Larval mobility: Larval mobility was studied to assess how far the larvae can move from the maize. L2 larvae were found throughout the entire trough and were therefore much more mobile than L3 larvae, which tended to be found close to where they were placed. Larvae in the soil/standard potting soil mixture were significantly more mobile than those in the sand mixture. The soil/standard potting soil mixture was therefore used for subsequent experiments. Artificial compression of the soil, on the other hand, produced no significant differences.

Bioassay: A majority of the larvae (>50%) demonstrated weight gain, in particular with wild oats (Avena fatua), yellow foxtail (Setaria glauca) and winter wheat. How much was eaten by the larvae (grazing capacity) was largely dependent on the individual host plants. For example, for a similar larval weight gain, a great deal of yellow foxtail but only a relatively small amount of wild oats was consumed.

Number of surviving larvae on Bt maize and isogenic plants of different ages.

Number of larvae of the different larval stages in the different variants.

Number of surviving larvae in the different arrangements of rye and Bt maize. Different letters above the columns indicate significant differences within one larval stage. BR = between the Bt maize rows WR = within the Bt maize rows

Refugienmodelle

Number of larvae found per plant in the different refuge models (control only Bt maize or isogenic line; mixed bag = “refuge in a bag” mix; mixed rows = interface between Bt maize and isogenic line. Different letters above the columns indicate significant differences within one larval stage.

Effect of different age classes of Bt maize plants: The largest numbers of larvae were found on the older plants. As expected, many more larvae were found on the plants of the isogenic line than on the Bt maize plants. Some surviving larvae were found on the Bt maize. Most of these were in the second larval stage on eight-week-old plants. By contrast, on eight-week-old plants of the isogenic line, most of the larvae were already at the third larval stage.

Container experiments: Effect of alternative host plants: The alternative host plants were placed in between two maize rows or within the rows themselves. Planting winter wheat or foxtail millet between the Bt maize rows did not result in higher numbers of surviving larvae than when only Bt maize was available. Where the host plants were planted within the rows, however, significantly more larvae were found. Where rye was used, more larvae were observed in both variants than in 100% Bt maize. However, the largest numbers of larvae were not found on the roots of the alternative host plants, but on the root balls of the Bt maize plants. This ties in with the hypothesis that freshly hatched L1 larvae feed on alternative host plants first and then switch to maize. In these experiments too, a delay in the development of the larvae was observed. In the experiments with the isogenic line most of the larvae were already at the L3 stage, while most of the larvae found in the Bt maize were L2 larvae.

Container experiments: Refuge design: Larvae were found even in 100% Bt maize, but in much smaller numbers than in the isogenic line.

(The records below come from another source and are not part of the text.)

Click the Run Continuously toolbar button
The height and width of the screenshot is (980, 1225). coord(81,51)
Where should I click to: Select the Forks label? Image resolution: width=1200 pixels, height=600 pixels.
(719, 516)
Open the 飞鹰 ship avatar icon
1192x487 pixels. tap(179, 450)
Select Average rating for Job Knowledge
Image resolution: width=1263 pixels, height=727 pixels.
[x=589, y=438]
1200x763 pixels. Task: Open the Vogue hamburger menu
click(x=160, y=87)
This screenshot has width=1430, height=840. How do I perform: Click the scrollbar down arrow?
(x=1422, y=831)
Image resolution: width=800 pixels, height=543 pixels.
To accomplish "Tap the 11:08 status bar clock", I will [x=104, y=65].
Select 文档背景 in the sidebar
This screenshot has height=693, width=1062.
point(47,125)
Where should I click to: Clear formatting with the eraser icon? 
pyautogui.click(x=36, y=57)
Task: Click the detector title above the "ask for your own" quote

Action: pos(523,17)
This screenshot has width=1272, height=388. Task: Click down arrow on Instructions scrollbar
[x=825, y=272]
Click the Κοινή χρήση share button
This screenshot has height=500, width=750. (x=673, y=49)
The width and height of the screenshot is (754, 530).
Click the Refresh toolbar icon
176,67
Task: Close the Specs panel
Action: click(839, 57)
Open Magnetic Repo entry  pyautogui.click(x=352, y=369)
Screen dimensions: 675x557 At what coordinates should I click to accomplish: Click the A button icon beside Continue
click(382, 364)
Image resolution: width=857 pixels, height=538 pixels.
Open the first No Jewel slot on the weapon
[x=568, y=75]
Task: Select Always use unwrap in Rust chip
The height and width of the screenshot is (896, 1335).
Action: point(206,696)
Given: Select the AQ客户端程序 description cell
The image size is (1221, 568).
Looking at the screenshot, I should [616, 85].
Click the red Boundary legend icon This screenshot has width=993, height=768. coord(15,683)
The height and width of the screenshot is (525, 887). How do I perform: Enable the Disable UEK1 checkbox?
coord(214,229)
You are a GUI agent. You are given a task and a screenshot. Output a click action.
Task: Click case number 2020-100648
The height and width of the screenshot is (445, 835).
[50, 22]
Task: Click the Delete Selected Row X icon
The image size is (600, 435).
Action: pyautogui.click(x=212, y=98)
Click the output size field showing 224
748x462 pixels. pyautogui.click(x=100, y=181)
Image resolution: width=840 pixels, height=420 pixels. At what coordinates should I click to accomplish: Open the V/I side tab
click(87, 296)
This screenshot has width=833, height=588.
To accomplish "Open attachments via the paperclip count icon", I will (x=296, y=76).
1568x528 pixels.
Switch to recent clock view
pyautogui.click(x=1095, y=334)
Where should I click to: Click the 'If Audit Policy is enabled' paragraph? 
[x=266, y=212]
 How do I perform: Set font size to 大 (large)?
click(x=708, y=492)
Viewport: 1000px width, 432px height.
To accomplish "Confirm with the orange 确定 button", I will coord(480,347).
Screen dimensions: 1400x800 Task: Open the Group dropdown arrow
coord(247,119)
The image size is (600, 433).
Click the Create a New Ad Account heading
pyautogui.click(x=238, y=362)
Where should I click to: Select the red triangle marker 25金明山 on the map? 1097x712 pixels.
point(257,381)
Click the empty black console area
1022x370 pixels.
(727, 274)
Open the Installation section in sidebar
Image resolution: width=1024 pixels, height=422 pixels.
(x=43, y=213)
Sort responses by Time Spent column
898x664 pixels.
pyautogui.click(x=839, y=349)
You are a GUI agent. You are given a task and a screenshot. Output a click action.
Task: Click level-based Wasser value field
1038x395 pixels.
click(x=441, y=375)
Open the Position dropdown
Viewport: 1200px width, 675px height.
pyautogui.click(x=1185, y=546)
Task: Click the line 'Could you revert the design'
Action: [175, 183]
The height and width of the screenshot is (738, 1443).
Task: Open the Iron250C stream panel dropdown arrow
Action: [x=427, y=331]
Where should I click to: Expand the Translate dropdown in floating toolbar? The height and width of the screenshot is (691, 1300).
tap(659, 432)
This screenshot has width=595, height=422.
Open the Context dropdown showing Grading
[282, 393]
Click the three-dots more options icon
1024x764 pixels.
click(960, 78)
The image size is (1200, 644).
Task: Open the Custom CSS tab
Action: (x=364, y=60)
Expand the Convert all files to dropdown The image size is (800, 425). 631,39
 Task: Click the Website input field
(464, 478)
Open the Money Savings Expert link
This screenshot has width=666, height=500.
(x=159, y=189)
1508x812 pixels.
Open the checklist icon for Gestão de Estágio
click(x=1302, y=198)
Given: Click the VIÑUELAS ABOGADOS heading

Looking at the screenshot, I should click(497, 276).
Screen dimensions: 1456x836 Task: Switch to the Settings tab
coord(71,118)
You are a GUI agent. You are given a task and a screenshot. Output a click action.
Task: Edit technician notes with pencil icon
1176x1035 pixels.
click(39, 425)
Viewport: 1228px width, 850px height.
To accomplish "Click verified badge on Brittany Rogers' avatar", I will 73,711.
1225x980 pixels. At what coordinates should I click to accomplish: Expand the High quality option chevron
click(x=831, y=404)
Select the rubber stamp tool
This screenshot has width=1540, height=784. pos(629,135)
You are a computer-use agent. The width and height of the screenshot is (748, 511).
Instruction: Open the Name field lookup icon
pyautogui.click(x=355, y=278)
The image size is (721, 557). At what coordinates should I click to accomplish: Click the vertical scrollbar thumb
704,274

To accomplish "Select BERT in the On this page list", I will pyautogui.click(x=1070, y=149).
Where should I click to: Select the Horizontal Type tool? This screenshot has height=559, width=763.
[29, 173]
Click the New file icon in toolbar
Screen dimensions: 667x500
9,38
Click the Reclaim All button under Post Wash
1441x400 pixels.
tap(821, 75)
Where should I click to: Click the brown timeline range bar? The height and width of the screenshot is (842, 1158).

In addition, nearly all the larvae observed were L1 larvae, while most of those found in the isogenic line were L2 and L3 larvae.

In the interface variant with 50% isogenic line, as many L1 and L2 larvae were found on the Bt plants as on the isogenic plants. It was only L3 larvae that were significantly less common in the Bt maize.

The ‘refuge in a bag’ strategy with 20% isogenic plants resulted in significantly more L2 larvae than in the 100% Bt maize, but overall much fewer than in the 100% isogenic line. More L2 and L3 larvae were also found on the Bt maize plants themselves than in the 100% Bt maize. Since the L2 and L3 larvae of the Western corn rootworm survive on Bt maize, this strategy tends to promote rather than hinder the formation of partial resistance.

Effect on mycotoxin levels: The presence of larvae led to higher infestation with the fungus F. verticillioides. Even Bt maize had a much higher fungal infestation if larvae were present – despite suffering less root damage. Mycotoxins (Fumonisin) were not detected. However, since mycotoxins are not usually formed until the plants mature, it is likely that they would have been detected at a later sampling date.